With the global implementation of therapies that modify cardiovascular risk, which now constitute standard of care (including statins, ACE inhibitors and anti-platelet drugs), the background CV event rate even in higher risk populations has fallen and is now in the range of 2-3 percent per year. It is, therefore, becoming increasingly difficult to demonstrate further incremental absolute therapeutic benefits for new drugs in cardiovascular disease. As a result, studies designed to demonstrate superiority of a new drug versus placebo on a background standard of care need very large sample sizes. An alternative approach is to design studies with noninferiority statistical comparisons, which in general require smaller sample sizes. Nevertheless, in a population with a background event rate of 2 percent per year, 610 adjudicated events would be required for the upper bound of the two-sided 95 percent confidence interval of the risk ratio to be less than 1.3 – equivalent to 30,500 patient years of exposure (in practice, 10,167 patients followed for an average of three years).

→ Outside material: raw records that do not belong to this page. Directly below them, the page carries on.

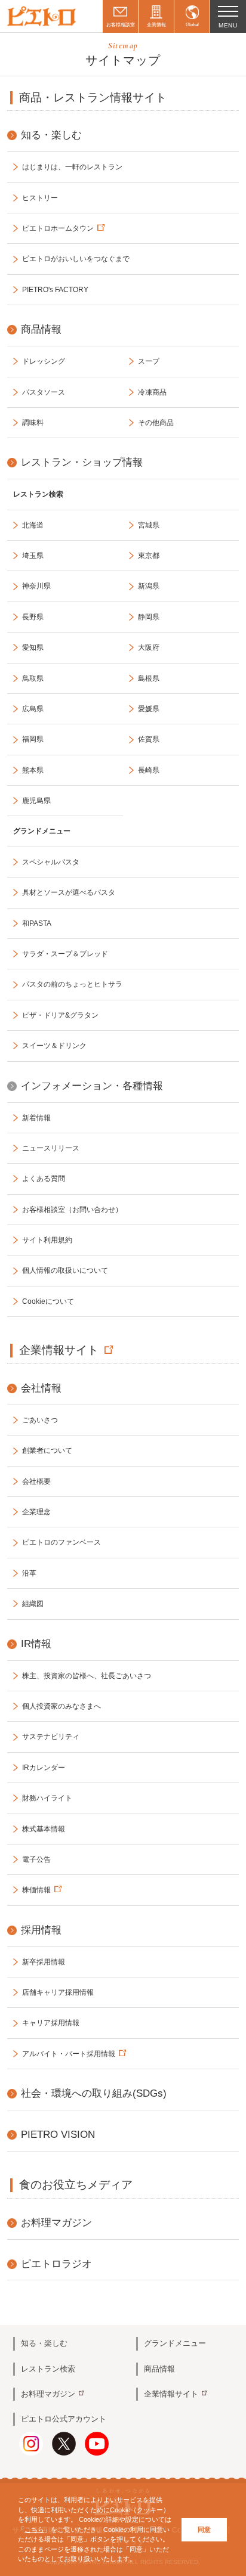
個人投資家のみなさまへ (61, 1706)
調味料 (33, 423)
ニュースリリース (50, 1148)
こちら (34, 2529)
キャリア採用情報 (50, 2023)
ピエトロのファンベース (61, 1542)
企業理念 (36, 1512)
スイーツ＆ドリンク (54, 1045)
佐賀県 (148, 739)
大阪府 (148, 647)
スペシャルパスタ (50, 862)
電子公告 (36, 1859)
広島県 (33, 709)
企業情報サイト (59, 1350)
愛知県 (33, 647)
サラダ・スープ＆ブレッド (65, 954)
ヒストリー (40, 198)
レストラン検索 (48, 2368)
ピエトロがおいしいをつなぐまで (76, 259)
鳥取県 (33, 678)
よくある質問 (43, 1178)
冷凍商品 (152, 392)
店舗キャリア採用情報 (58, 1992)
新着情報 (36, 1118)
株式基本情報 (43, 1829)
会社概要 (36, 1481)
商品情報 (159, 2368)
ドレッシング (43, 361)
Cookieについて (48, 1301)
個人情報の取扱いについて (65, 1270)
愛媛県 (148, 709)
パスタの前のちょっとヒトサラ (72, 984)
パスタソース (43, 392)
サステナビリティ (50, 1736)
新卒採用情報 (43, 1962)
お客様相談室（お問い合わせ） (72, 1209)
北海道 (33, 525)
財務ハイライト (47, 1798)
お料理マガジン (48, 2393)
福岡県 (33, 739)
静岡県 (148, 617)
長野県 (33, 617)
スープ (148, 361)
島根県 (148, 678)
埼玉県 (33, 555)
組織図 (33, 1603)
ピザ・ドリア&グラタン (60, 1015)
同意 (204, 2529)
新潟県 (148, 586)
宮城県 (148, 525)
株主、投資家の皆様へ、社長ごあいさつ (86, 1676)
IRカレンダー (43, 1767)
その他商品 (156, 423)
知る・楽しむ (44, 2343)
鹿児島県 (36, 800)
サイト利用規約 (47, 1240)
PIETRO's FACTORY (55, 290)
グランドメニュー (175, 2343)
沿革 (29, 1573)
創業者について (47, 1450)
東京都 (148, 555)
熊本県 (33, 770)
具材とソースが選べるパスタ (68, 892)
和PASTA (36, 923)
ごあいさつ (40, 1420)
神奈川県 (36, 586)
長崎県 (148, 770)
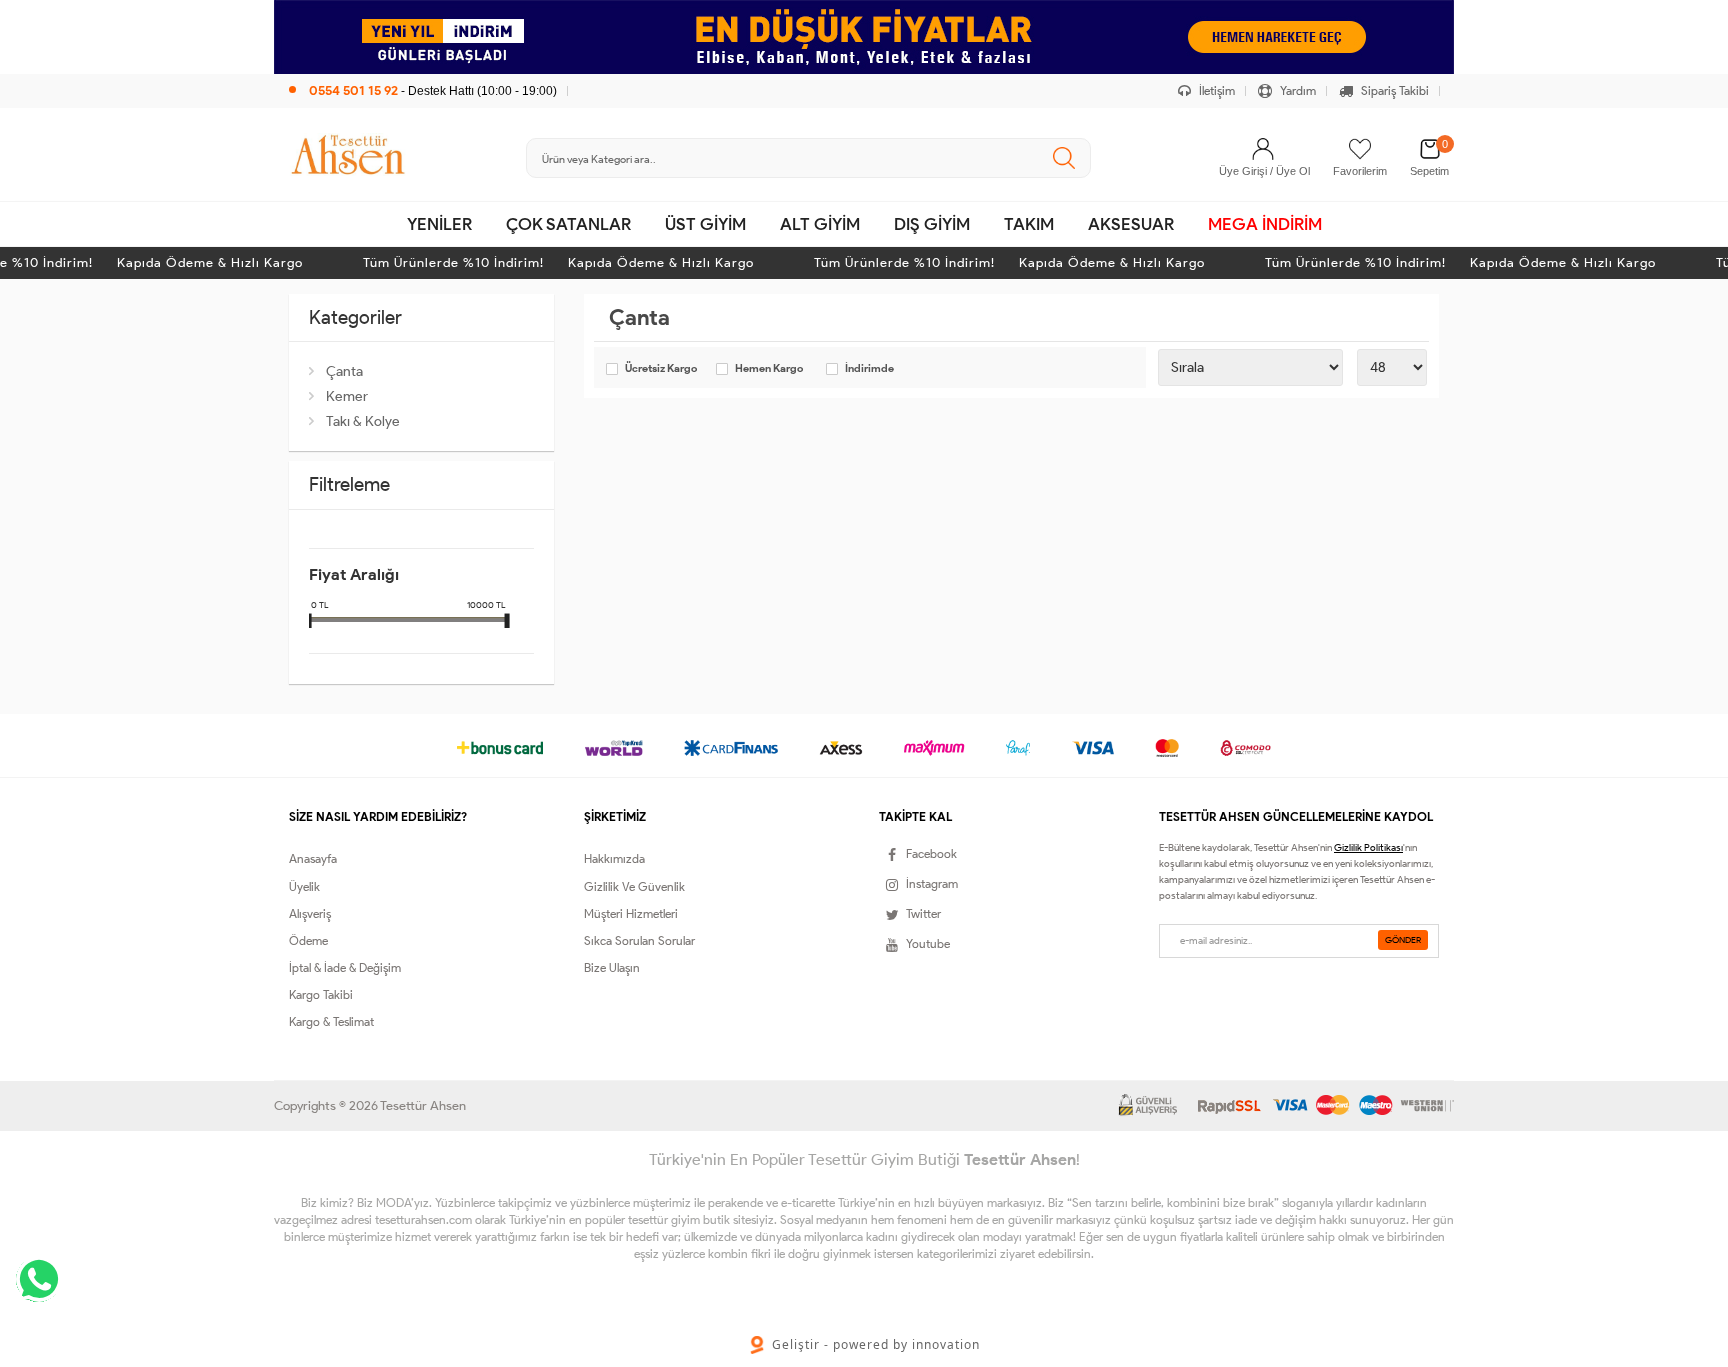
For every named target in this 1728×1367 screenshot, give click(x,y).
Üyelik (304, 886)
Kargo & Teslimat (331, 1021)
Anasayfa (313, 858)
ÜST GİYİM (705, 224)
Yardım (1296, 90)
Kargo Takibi (321, 994)
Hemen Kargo (769, 369)
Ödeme (308, 940)
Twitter (923, 913)
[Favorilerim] (1360, 149)
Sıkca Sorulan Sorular (639, 940)
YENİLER (439, 224)
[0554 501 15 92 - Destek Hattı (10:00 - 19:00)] (423, 69)
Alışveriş (310, 913)
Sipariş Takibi (1393, 90)
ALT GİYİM (820, 224)
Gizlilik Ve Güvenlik (634, 886)
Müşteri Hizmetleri (631, 913)
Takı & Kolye (363, 421)
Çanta (344, 371)
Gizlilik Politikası (1368, 847)
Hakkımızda (614, 858)
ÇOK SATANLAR (568, 224)
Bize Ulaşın (612, 967)
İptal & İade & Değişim (345, 967)
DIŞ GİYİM (932, 224)
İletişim (1215, 90)
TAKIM (1029, 224)
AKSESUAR (1131, 224)
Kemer (347, 396)
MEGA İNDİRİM (1265, 224)
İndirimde (869, 369)
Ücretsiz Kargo (661, 369)
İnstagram (932, 883)
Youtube (928, 943)
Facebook (931, 853)
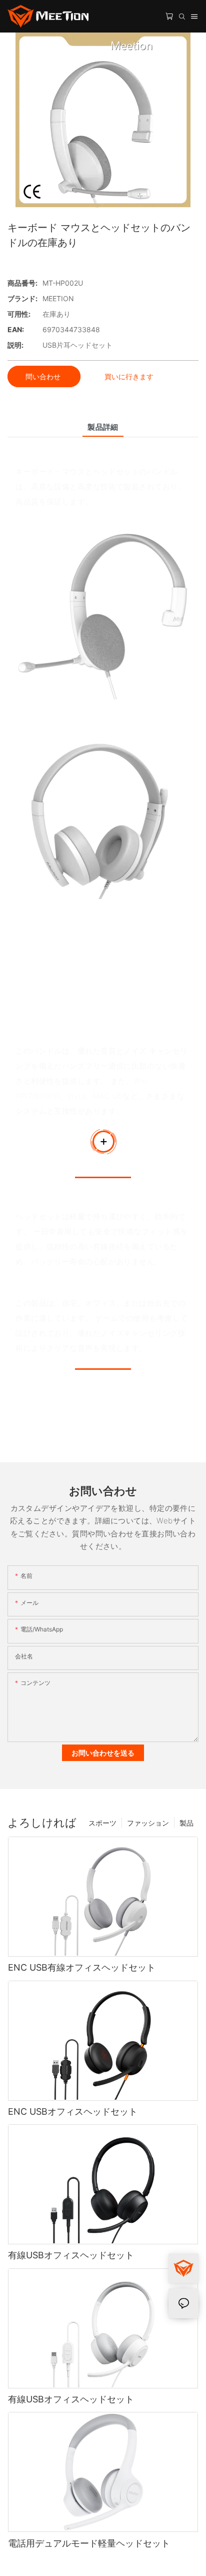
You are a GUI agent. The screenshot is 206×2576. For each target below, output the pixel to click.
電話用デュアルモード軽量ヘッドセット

A key strategic approach is to define pragmatic inclusion and exclusion criteria, balancing the need to generalize the results with the desire to enrich the study population with higher-risk subjects, as well as to increase the event rate and the likelihood of detecting either benefit or harm. The balance of secondary prevention versus primary prevention populations in a trial will depend on factors such as the respective event rates, target indication for the drug, and feasibility considerations driven by the relative availability of higherversus lower-risk subjects.